Il crollo della finanza internazionale, letalmente contagiata dal virus subprime, dimostra quanto sia importante avere una finanza seria-corretta-trasparente e quindi responsabile. Basta un niente per mettere nei guai un oceano di persone, che possono rischiare e vedere volatilizzati i frutti di una vita di lavoro affrontata con fatica e parsimonia. L’avventatezza e la pericolosità di certe operazioni finanziarie sui crediti subprime era già nota da tempo, così almeno ammettono alcuni media e ciò, se fosse corrispondesse al vero, annienterebbe la residua fiducia delle persone e farebbe sorgere l’imperativa necessità di avere come amministratori delegati professionisti di indiscussa capacità, equilibrio, buon senso e di caratteristiche etico-morali indiscutibili. Tutti gli altri, se privi di questi requisiti e magari con anche l’aggravante di aver avuto qualche problema per reati finanziari, dovranno accomodarsi fuori dalle nostre banche e dedicarsi ad altre attività, d’altronde questi, nello loro funzioni, rappresentano l’onorabilità

dell’istituto che amministrano.

 

Malgrado la situazione appaia effettivamente non tranquillizzante e della quale stanno uscendo nuove notizie con il contagocce, bisogna mantenere un’attenta serenità ed evitare comportamenti che potrebbero aggravare le difficoltà delle nostre banche e di tutto il compromesso contesto finanziario. Attendiamo che i responsabili governativi svolgano la necessaria attenta ricognizione per valutare l’esatta dimenzione del problema per poi attendere il completamento del piano a

tutela della nostra economia. Di conseguenza mi auguro che verranno opportunamente modificate quelle norme (mark-to-market) per avere un valutazione senza sorprese del rating delle società bancarie ed assimilate.

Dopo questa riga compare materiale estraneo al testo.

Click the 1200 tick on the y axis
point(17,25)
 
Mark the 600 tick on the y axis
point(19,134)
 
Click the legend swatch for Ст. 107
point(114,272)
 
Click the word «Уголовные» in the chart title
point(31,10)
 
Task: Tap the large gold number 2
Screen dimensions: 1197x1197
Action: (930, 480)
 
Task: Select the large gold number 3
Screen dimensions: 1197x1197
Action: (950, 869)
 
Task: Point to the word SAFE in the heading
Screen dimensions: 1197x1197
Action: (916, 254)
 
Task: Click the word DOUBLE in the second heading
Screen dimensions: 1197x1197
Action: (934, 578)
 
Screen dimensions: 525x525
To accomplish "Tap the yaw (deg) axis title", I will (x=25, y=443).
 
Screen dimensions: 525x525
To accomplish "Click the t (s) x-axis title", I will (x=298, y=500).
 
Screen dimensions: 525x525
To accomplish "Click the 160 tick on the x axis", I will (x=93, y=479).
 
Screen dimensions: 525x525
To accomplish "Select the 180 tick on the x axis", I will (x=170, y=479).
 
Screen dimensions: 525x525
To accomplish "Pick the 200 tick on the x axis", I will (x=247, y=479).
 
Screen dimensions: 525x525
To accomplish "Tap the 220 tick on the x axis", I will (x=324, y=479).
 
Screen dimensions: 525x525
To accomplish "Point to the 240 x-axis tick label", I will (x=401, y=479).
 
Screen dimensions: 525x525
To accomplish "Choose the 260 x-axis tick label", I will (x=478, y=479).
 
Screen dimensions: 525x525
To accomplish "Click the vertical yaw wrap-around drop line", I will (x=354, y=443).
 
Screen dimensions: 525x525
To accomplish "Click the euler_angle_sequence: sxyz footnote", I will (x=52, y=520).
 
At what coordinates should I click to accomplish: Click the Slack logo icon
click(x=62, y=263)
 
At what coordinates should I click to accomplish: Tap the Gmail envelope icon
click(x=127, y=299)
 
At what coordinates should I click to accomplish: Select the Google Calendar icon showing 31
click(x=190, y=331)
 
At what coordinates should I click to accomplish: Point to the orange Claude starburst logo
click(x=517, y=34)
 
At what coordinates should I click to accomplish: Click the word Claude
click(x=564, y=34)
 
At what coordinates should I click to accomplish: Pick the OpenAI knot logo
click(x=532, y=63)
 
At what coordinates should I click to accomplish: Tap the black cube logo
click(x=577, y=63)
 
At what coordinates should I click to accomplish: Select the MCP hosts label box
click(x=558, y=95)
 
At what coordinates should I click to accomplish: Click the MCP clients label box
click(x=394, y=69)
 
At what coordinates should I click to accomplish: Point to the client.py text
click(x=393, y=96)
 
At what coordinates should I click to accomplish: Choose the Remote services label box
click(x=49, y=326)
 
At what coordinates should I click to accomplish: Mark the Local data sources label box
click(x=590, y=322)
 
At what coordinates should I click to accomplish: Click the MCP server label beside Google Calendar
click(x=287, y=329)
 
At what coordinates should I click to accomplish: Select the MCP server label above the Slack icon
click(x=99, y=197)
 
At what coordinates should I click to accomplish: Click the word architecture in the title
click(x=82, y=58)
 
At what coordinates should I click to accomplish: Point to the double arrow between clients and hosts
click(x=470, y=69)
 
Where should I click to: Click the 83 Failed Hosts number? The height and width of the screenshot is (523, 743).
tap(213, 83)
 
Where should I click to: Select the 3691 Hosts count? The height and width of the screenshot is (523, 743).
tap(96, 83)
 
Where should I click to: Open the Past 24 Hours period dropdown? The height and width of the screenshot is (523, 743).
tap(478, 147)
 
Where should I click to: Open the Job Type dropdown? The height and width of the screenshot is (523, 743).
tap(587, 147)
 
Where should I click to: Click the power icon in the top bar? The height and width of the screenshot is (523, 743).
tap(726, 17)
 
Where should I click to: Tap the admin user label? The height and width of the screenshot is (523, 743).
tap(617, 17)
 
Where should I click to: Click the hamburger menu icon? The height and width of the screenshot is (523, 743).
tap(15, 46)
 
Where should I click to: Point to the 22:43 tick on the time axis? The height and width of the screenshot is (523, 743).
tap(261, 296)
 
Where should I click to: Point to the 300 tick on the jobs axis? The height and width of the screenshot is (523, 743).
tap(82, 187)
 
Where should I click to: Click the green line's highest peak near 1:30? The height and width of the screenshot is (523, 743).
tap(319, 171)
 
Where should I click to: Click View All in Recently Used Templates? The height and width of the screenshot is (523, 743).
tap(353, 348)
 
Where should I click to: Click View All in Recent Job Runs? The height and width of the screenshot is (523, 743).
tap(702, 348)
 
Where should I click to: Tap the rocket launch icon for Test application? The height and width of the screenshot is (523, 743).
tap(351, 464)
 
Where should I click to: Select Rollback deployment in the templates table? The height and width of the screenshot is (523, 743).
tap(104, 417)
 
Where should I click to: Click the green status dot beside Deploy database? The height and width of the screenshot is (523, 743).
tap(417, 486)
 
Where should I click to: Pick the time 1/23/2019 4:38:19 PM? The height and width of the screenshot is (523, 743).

Mi auguro che gli istituti finanziari in difficoltà, per fronteggiare le loro eventuali perdite e la loro necessità di liquidità, non ricorrano alla vendita di rami d’azienda o di immobili, ma siano destinatari di offerte di interventi da parte della banca centrale, secondo la giusta applicazione della debt deflation. Spero anche che i fondi pensione eventualmente in difficoltà si mettessero in una condizione di stanby per procedere ad una precisa valutazione della sofferta difficoltà, socialmente grave sarebbe invece procedere alla vendita degli immobili, acquistati con gli apporti dei soci, perchè così causerebbero la perdita del posto di lavoro da parte di quelle persone addette alla custodia, alla manutenzione di detti immobili, incolpevoli per quanto accaduto e quindi non sarebbe giusto che né pagherebbero le conseguenze.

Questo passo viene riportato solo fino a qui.